Cruise ship industry vows to sink Beckham’s Miami port stadium

If there’s one fundamental law in stadium campaigns, it’s that the odds of success go down as the number of high-powered opponents goes up. So this is not at all good news for David Beckham:

Royal Caribbean Cruises and its allies have formed an organization to oppose a Major League Soccer stadium at PortMiami, marking the first coordinated resistance to David Beckham’s waterfront dream.

The Miami Seaport Alliance took out a full-page advertisement in Monday’s Miami Herald, titled “Here We Go Again,” to launch its campaign against the 25,000-seat, open-air stadium that Beckham and his representatives have proposed for the port’s shallow-water southwest corner.

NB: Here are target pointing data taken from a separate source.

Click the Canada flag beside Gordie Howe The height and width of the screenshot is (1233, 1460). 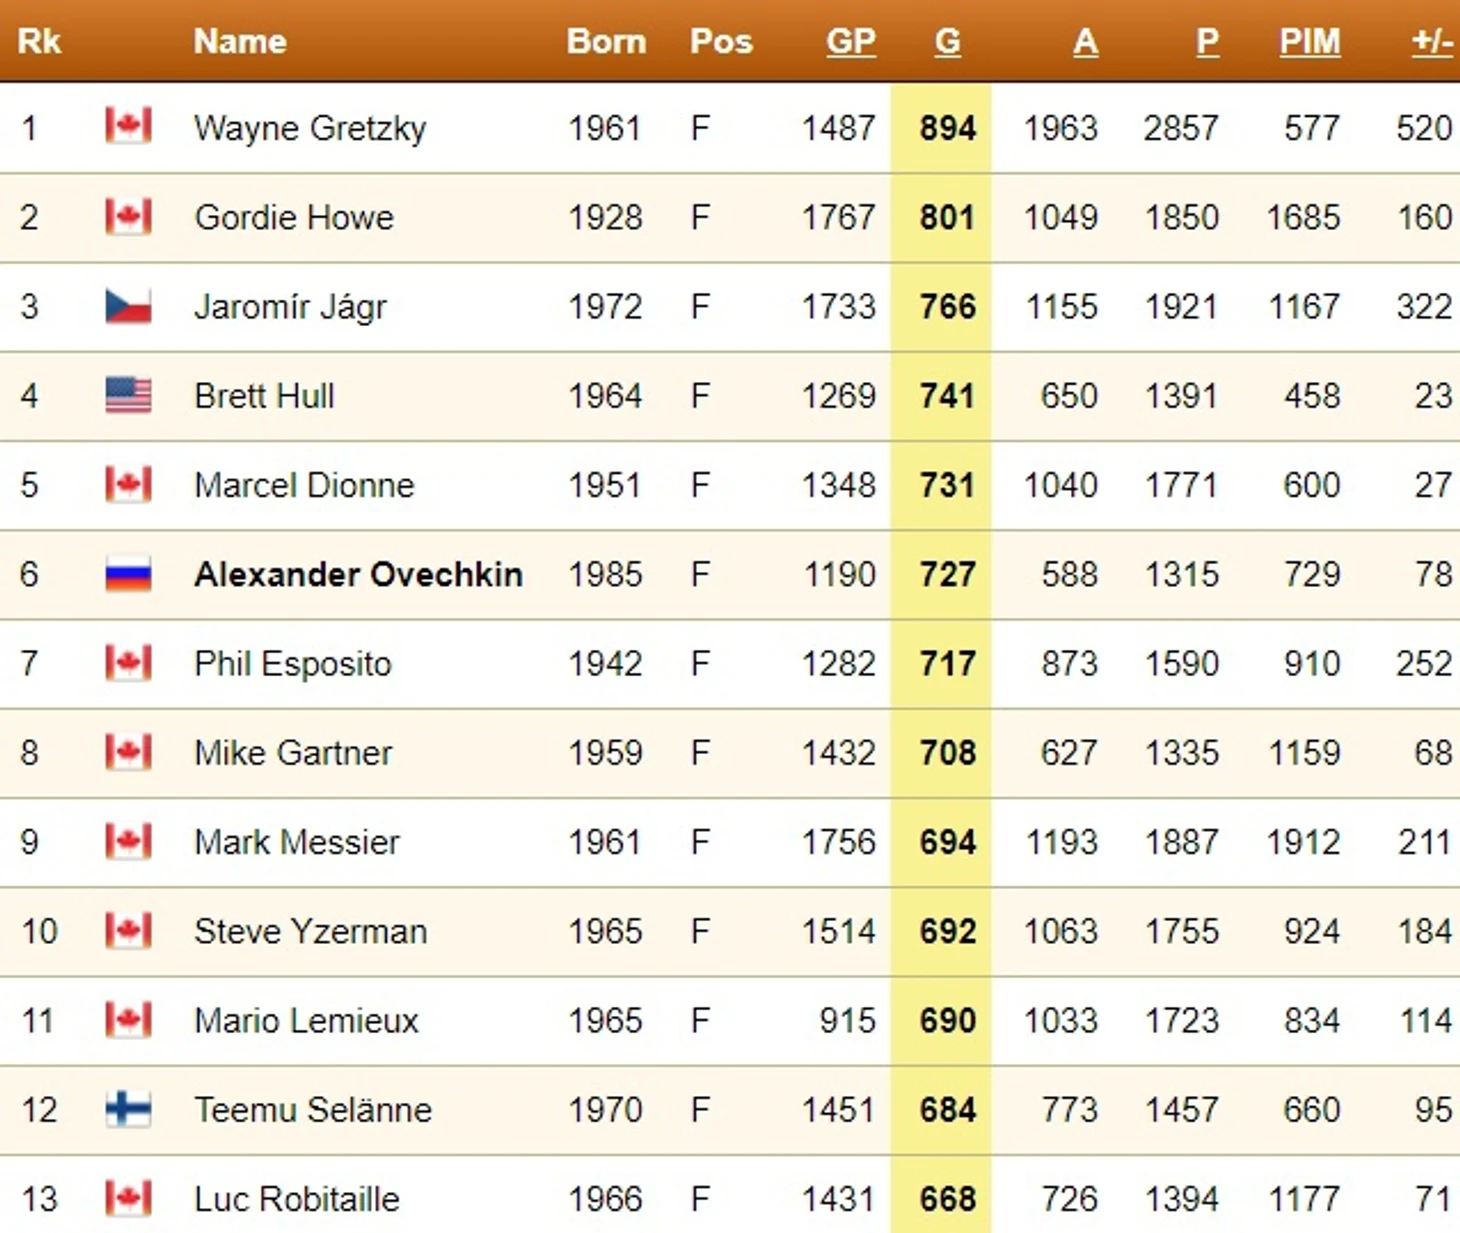[128, 217]
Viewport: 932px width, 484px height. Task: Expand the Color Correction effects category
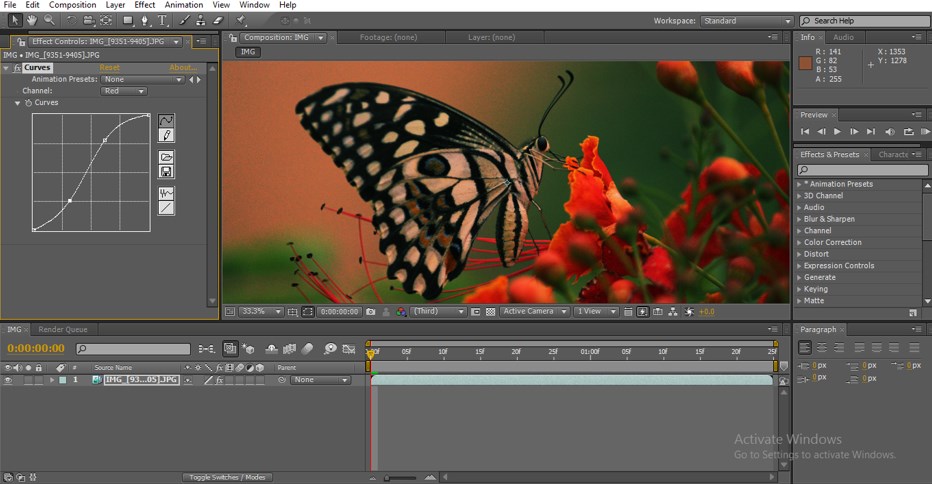(x=832, y=242)
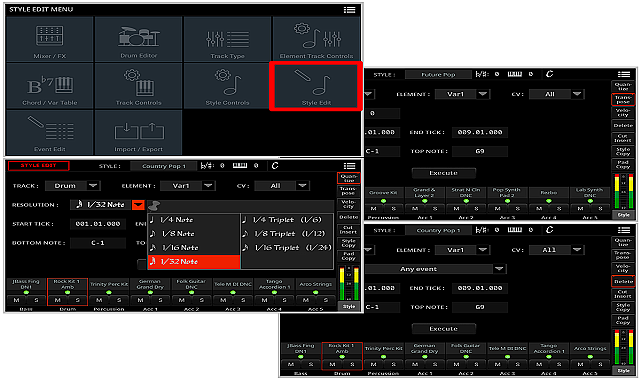
Task: Open the highlighted Style Edit tile
Action: click(x=316, y=86)
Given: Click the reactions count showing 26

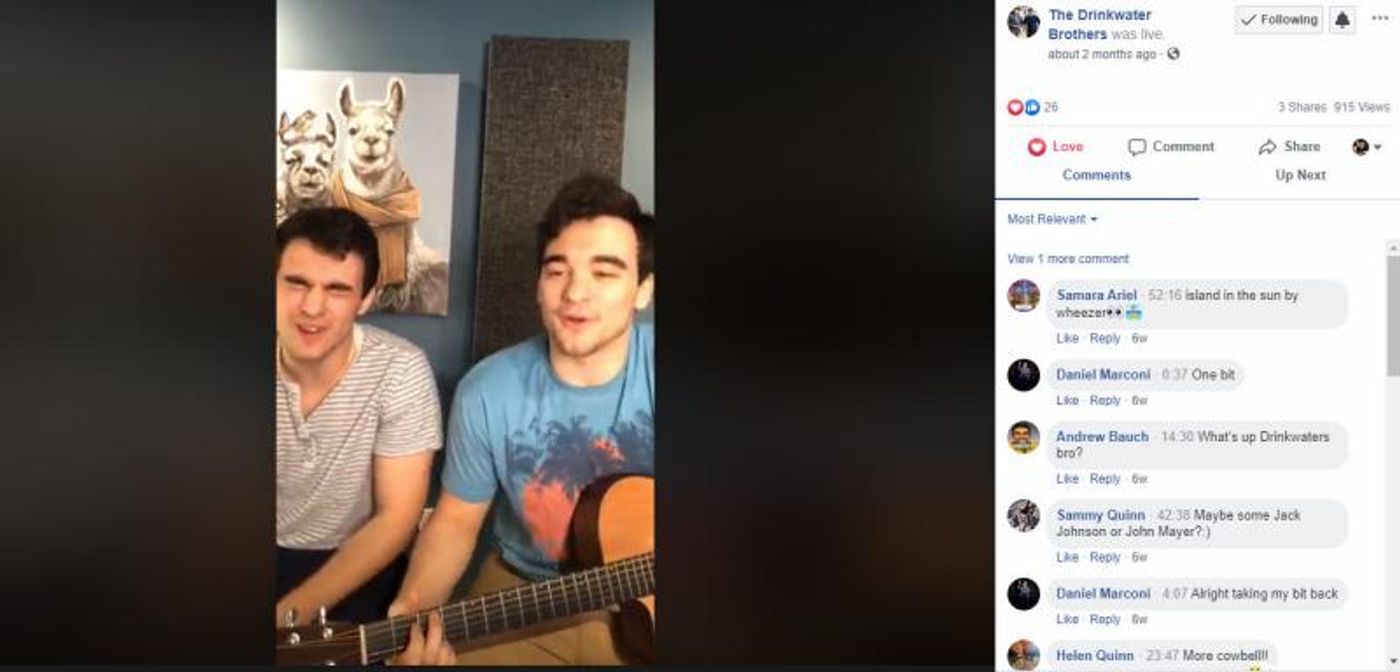Looking at the screenshot, I should [x=1032, y=107].
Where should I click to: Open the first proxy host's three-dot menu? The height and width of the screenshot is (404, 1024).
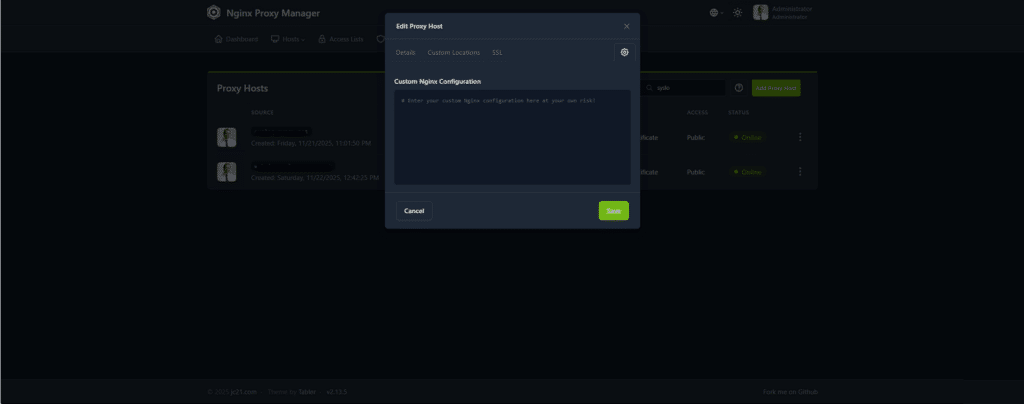click(x=800, y=137)
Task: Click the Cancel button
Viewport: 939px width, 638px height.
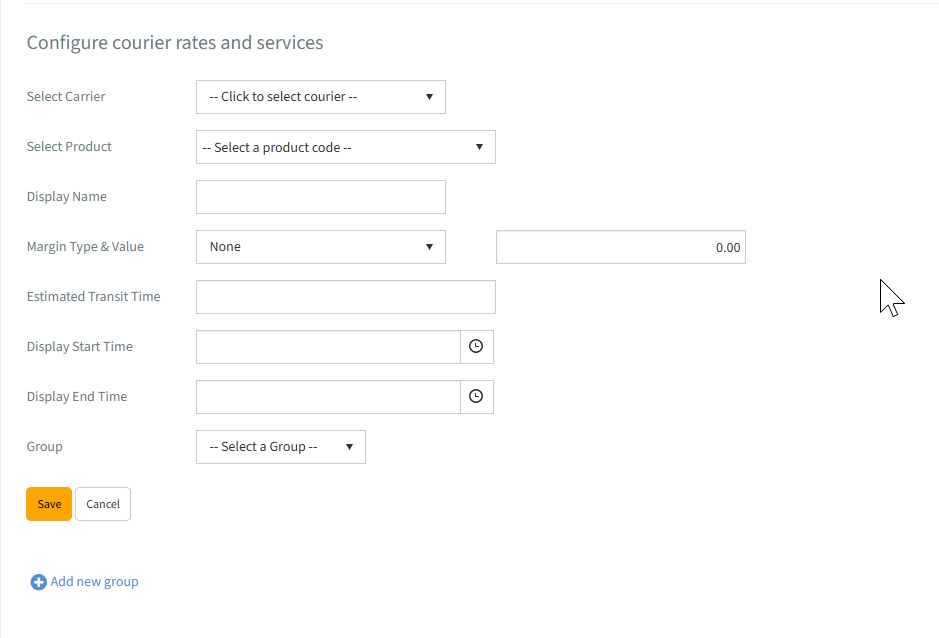Action: (x=103, y=504)
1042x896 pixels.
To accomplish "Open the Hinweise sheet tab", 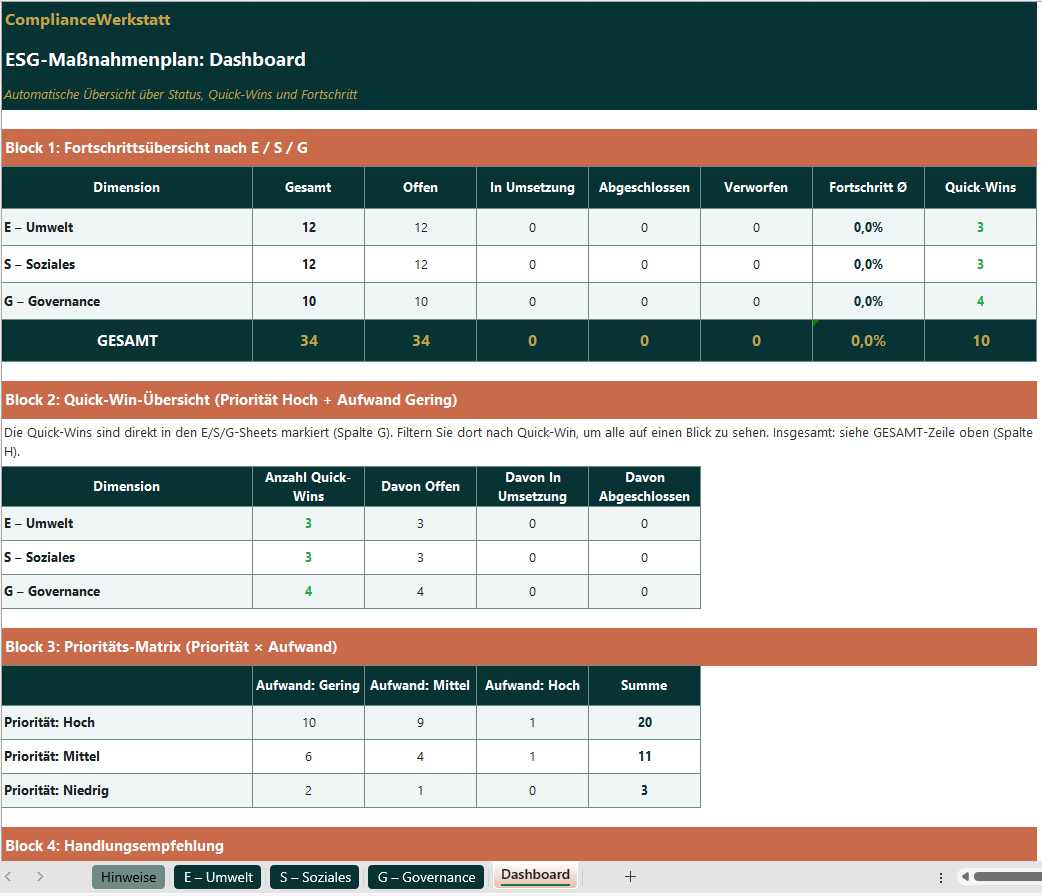I will pos(128,877).

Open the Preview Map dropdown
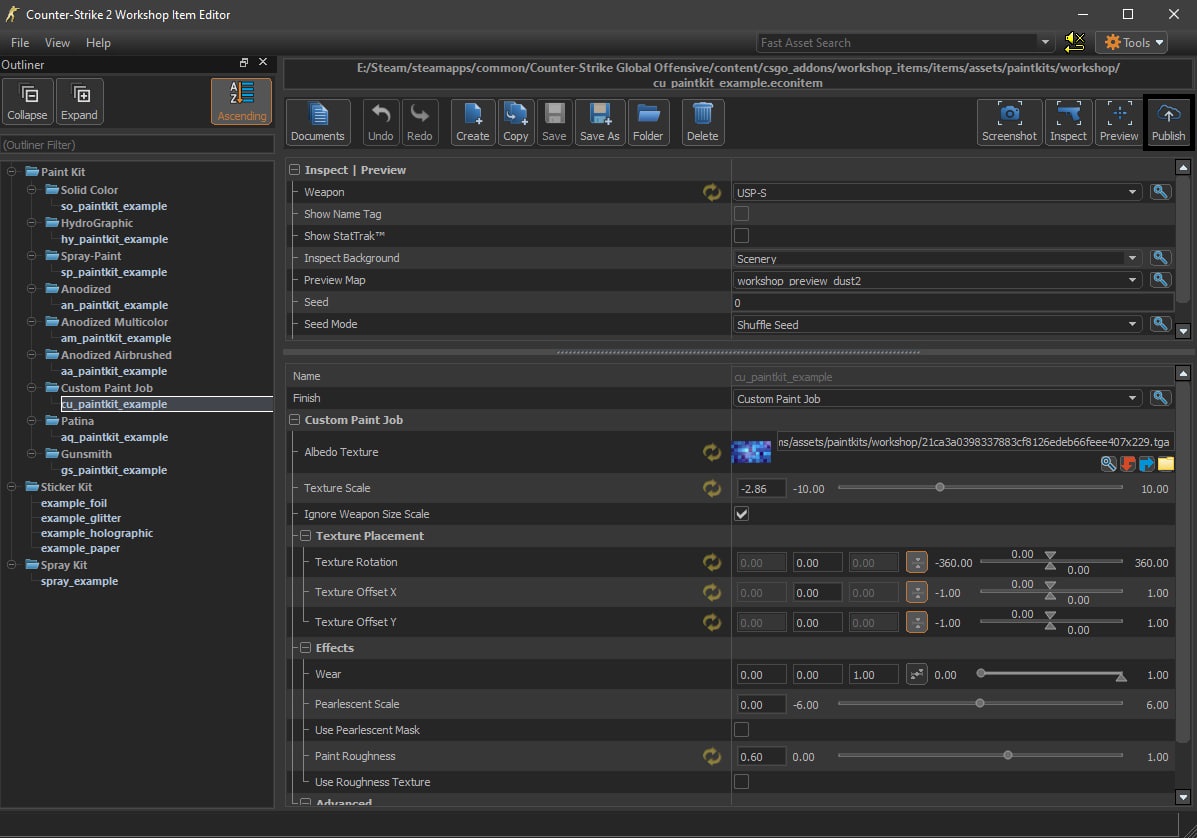[x=937, y=281]
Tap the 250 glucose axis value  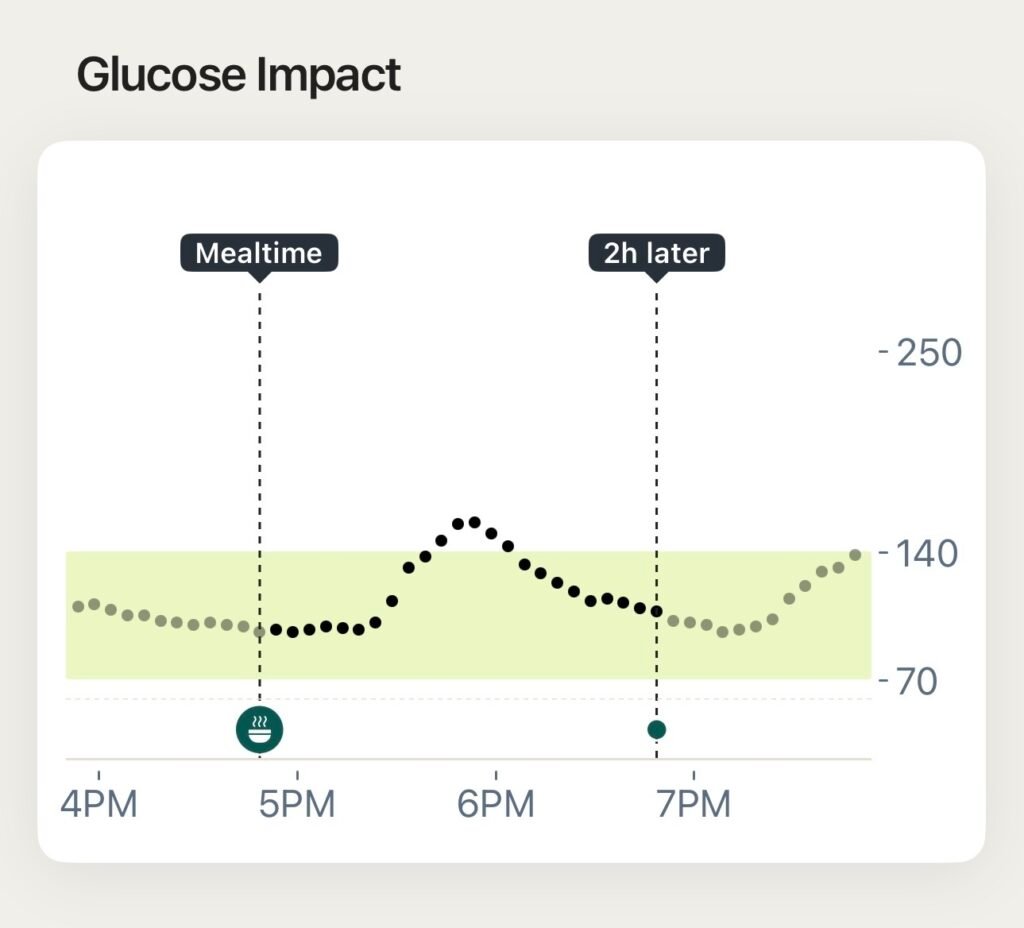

“Here We Go Again” is a not-too-veiled reference to the Miami Marlins stadium fiasco, and is a sign that Loria’s Folly is still having a chilling effect on stadium subsidies in Florida. Not that the cruise ship industry is an unstoppable behemoth or anything, but Beckham might want to start considering some of his other 29 site options.


3 comments on “Cruise ship industry vows to sink Beckham’s Miami port stadium

  1. Neighbors always oppose any and all development within a mile of them. Regardless of merit. Beckham will have this fight no matter what site he picks. In this case those opposed want city subsidies to develop themselves. HYPOCRITES.

  2. I was involved with Port construction years ago. Available space is reduced as it’s being utilized; to add a stadium in the limited space that will be needed in 10, 20 or 50 years is absurd.

    We already have the FIU stadium: right size, by the largest number of fans, served by two expressways and three major roads. The school could use extra money and exposure. Use it until the team picks up steam and can buy its own land and build its own stadium.

    Oh, and the Crown of Creation, Dolphin Stadium, empty most of the time (including during games).

    But, there are no juicy contracts and kickbacks from saving money.

    In other news, we need $1.6B to fix the water and sewer system. Just about the cost of the serial boondoggles over the last twenty years. Thanks Herald and pols.